I go online and quickly scan the latest news reports. The name of the man I ran over this afternoon has been released-Adam Sinclair. There are already many details: a year or so ago there wouldn’t be any names released for at least a day, let alone facts, but these days you can see a dead body on the front page of the newspaper.

The reports spell out the events and are unusually accurate. They say two men tried to kill me; one of them was hit by a car when I fled the scene, and the second man then executed the first. The reports are unclear on why the men were after me-but hint at my involvement in the killing of Shane Kingsly. The phrase “revenge killing” shows up about five times-as my hypothetical reason for killing Shane Kingsly, and as their reason for trying to kill me. It’s the first time in twenty years that the media has guessed correctly what I might be capable of.

Tonight’s deaths are still too soon for there to be any details, plus it’s Christmas, so most of the reporters are doing society a favor and taking the night off. There’s only a vague outline with no names, stating that one of the two victims is a police officer.
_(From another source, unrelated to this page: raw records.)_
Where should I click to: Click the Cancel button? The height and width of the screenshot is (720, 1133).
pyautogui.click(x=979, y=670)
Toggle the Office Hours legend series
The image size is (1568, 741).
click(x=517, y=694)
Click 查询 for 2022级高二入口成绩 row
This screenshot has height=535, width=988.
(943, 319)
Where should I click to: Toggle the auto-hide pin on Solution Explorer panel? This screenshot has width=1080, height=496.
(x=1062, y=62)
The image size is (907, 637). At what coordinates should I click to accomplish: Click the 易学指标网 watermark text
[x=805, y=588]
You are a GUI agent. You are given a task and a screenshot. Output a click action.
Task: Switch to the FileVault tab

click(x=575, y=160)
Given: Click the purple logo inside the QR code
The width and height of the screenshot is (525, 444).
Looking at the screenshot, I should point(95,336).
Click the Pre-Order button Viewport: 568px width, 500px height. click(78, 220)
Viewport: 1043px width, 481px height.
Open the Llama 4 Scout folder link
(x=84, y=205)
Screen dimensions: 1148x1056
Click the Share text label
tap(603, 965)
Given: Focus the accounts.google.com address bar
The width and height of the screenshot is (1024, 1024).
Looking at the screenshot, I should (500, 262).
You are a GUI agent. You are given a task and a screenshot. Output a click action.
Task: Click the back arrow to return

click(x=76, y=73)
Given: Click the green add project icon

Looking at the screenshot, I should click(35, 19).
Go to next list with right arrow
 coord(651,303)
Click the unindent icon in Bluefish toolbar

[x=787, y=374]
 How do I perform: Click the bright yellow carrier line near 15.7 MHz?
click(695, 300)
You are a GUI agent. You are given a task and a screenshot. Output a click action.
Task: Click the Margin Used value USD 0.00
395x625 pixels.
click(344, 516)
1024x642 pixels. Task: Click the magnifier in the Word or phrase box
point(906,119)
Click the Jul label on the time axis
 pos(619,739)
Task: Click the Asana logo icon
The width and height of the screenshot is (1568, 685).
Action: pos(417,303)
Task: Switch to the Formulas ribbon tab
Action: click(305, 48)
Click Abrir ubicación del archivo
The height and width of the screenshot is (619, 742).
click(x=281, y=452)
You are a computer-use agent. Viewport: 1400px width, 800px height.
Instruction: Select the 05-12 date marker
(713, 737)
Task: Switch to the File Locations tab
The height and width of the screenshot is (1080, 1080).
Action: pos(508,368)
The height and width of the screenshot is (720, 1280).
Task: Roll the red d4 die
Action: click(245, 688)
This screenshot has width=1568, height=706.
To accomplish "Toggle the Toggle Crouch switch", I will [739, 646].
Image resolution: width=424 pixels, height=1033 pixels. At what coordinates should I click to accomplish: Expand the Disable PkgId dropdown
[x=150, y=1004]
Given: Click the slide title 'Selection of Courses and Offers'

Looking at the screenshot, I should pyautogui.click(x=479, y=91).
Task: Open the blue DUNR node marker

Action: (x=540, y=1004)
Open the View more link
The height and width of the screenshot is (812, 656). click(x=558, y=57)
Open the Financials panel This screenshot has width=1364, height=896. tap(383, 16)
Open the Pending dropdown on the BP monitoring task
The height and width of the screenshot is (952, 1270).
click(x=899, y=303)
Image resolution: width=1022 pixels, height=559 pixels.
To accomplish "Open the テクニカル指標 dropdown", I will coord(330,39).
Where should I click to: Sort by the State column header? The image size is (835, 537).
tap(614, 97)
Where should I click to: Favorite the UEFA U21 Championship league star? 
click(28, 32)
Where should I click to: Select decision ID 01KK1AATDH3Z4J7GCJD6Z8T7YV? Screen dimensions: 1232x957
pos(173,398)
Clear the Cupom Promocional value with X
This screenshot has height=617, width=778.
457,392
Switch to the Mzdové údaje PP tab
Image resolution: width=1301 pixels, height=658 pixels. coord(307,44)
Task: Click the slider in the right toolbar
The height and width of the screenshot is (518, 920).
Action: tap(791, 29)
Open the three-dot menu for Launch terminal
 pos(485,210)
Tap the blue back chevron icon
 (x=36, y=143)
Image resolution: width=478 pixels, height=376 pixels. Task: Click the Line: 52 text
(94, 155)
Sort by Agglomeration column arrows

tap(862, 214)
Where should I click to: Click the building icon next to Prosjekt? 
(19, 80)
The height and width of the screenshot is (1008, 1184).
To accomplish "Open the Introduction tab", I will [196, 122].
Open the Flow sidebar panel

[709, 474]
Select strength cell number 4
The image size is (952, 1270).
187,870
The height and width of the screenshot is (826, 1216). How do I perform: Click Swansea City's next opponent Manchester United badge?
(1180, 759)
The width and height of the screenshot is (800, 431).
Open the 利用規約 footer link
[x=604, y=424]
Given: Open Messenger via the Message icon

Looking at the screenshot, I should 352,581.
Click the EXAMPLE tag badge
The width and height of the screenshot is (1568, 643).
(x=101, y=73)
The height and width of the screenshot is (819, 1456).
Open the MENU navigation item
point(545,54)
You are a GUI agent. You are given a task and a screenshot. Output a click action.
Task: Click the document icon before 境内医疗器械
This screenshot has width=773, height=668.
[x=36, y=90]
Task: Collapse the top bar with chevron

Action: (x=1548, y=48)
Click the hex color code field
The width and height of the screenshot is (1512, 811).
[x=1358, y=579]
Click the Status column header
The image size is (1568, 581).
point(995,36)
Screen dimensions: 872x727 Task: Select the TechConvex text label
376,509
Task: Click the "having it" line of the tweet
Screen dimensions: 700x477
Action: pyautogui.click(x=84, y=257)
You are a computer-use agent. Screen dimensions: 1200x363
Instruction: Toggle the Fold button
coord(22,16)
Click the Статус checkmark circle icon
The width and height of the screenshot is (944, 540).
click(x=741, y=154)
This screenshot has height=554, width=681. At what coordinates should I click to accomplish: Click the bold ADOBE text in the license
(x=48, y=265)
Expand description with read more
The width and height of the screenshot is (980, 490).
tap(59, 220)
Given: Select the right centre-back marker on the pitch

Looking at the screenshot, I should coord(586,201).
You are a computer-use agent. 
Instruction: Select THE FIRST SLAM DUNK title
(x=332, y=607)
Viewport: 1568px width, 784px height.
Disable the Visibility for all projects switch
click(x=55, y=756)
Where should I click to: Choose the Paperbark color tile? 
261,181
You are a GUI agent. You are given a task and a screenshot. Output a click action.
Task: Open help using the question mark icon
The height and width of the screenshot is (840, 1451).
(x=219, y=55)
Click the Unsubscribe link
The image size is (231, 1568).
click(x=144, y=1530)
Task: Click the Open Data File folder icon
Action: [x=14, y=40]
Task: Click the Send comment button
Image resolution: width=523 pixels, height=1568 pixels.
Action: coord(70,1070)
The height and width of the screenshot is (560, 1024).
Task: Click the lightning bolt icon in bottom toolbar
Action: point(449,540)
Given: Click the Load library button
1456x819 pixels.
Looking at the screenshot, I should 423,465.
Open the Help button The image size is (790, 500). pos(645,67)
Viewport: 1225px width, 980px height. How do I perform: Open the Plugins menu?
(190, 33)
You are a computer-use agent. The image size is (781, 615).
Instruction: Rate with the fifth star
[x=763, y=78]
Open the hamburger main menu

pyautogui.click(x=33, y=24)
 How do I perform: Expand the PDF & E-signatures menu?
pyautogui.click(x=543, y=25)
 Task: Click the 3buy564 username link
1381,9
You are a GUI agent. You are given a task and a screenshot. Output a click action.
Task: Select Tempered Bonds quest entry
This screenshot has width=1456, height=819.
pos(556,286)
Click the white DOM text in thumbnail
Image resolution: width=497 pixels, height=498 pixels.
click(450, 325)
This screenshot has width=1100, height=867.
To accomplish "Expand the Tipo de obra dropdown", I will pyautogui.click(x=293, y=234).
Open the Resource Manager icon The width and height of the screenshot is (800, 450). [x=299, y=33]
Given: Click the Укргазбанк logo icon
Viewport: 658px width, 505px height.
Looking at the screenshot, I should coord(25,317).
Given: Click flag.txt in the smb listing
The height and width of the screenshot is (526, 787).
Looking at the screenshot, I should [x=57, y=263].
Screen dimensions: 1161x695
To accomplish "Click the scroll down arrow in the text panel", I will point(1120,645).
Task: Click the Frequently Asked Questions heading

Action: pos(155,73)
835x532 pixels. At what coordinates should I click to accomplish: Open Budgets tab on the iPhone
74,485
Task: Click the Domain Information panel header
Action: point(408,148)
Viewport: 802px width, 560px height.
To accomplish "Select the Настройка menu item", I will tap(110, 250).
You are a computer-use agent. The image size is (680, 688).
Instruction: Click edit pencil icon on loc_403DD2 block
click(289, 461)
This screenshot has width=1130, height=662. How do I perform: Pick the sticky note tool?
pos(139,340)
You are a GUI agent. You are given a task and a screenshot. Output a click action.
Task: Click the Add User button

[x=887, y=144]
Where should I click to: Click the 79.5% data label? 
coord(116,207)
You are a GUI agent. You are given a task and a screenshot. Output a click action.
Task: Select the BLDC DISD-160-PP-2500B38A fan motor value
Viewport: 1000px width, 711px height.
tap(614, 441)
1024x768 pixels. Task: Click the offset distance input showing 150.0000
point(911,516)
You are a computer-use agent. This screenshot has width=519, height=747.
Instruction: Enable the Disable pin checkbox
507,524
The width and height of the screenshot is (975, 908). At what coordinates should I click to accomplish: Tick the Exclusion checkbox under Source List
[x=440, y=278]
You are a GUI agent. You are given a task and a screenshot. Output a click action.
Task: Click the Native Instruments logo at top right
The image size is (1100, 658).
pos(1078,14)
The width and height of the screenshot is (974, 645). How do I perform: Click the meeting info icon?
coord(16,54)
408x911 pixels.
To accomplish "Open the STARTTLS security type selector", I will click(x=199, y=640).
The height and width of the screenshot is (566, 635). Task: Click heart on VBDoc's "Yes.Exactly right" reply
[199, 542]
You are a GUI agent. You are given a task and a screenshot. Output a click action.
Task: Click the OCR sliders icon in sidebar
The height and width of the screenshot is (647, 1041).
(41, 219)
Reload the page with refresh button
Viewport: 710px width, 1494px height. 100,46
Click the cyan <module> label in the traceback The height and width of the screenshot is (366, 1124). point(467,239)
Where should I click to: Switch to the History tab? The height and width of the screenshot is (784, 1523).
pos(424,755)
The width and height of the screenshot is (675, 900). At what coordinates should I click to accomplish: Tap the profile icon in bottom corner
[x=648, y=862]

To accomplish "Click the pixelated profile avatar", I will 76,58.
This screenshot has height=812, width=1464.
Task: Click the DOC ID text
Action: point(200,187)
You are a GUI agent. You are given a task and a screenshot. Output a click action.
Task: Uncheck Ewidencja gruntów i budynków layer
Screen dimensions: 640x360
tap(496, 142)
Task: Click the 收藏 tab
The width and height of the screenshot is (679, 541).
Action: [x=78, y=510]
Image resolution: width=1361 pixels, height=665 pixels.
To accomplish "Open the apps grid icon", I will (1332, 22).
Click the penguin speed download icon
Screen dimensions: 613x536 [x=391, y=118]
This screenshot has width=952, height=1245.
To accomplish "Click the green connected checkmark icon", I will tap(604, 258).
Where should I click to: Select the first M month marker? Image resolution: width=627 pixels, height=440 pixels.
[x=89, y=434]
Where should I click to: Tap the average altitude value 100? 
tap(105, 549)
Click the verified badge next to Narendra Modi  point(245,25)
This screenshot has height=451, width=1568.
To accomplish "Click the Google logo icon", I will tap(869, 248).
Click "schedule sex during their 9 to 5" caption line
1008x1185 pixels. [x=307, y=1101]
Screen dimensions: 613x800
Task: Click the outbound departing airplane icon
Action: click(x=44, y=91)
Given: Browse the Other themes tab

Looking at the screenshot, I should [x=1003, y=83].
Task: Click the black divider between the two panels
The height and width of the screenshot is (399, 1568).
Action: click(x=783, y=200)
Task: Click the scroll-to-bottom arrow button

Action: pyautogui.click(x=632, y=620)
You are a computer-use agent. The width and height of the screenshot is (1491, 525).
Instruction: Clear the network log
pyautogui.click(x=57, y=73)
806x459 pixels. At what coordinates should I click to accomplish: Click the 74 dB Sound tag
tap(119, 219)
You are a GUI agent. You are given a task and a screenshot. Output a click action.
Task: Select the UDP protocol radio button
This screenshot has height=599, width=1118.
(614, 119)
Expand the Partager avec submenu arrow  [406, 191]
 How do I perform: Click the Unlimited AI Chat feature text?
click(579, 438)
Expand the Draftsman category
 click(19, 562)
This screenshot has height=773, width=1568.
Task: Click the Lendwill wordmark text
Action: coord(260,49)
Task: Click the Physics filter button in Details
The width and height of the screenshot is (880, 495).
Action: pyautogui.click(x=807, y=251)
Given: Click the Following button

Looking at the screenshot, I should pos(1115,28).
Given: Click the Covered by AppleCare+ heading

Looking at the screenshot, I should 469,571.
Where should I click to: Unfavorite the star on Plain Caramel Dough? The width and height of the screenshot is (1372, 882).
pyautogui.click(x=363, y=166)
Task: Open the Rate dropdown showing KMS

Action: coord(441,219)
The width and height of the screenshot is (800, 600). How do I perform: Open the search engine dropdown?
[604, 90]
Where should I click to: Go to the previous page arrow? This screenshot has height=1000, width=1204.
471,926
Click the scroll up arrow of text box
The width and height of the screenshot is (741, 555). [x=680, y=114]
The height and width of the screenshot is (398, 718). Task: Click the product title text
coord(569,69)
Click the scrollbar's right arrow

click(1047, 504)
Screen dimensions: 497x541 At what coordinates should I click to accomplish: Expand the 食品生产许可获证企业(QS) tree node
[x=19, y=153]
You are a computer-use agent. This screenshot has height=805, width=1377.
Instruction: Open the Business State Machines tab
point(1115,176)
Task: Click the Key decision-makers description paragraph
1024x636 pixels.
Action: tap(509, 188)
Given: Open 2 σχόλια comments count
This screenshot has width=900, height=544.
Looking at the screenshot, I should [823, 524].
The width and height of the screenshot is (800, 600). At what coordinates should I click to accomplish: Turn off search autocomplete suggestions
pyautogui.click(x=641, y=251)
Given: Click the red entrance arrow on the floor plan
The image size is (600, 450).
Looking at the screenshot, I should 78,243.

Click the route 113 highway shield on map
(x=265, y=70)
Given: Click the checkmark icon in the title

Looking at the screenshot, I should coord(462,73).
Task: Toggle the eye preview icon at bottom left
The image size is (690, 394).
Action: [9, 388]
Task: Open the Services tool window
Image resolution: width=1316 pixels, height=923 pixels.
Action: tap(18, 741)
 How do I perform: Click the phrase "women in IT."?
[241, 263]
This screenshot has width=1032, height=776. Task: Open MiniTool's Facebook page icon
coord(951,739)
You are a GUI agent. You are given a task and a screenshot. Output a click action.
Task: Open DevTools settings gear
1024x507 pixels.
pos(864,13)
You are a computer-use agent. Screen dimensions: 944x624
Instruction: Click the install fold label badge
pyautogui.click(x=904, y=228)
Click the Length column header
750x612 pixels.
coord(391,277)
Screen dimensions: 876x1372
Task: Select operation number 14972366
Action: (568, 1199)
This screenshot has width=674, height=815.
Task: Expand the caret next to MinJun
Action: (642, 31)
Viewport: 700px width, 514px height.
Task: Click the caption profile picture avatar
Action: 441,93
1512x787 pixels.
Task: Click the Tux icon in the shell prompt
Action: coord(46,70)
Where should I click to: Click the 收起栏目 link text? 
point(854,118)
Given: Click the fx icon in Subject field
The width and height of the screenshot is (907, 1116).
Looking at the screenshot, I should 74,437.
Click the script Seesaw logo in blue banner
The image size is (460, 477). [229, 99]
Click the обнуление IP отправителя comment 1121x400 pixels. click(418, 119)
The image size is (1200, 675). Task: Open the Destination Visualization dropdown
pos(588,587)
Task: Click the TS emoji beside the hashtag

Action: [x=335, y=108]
Bracken’s death is still too early to even get a mention.

I type Oliver Church’s name into the computer and a minute later we have his story.

Nine years ago Church kidnapped a six-year-old boy and tried to ransom him back to his parents, but he got busted when he went to pick up the money. Church took the child to an abandoned slaughterhouse north of the city. When he got caught, he wouldn’t give up the location of the child. He tried to make a deal to cut back jail time for the safety of the child. Lawyers came to the party, but by the time they struck a deal the child had died-combination of cold and hunger and everything else that happens when you tie a kid up and leave them in a place like that. Poor kid probably died of fright. That’s why it was manslaughter and not murder. Because of the deal he made, he only got six years. Didn’t matter that the boy had died: the deal was for the boy’s location, and since nothing specific was put in writing saying the boy had to be alive, nothing could be done to reverse the deal.

“You think he could kill a child deliberately?” I ask Dad.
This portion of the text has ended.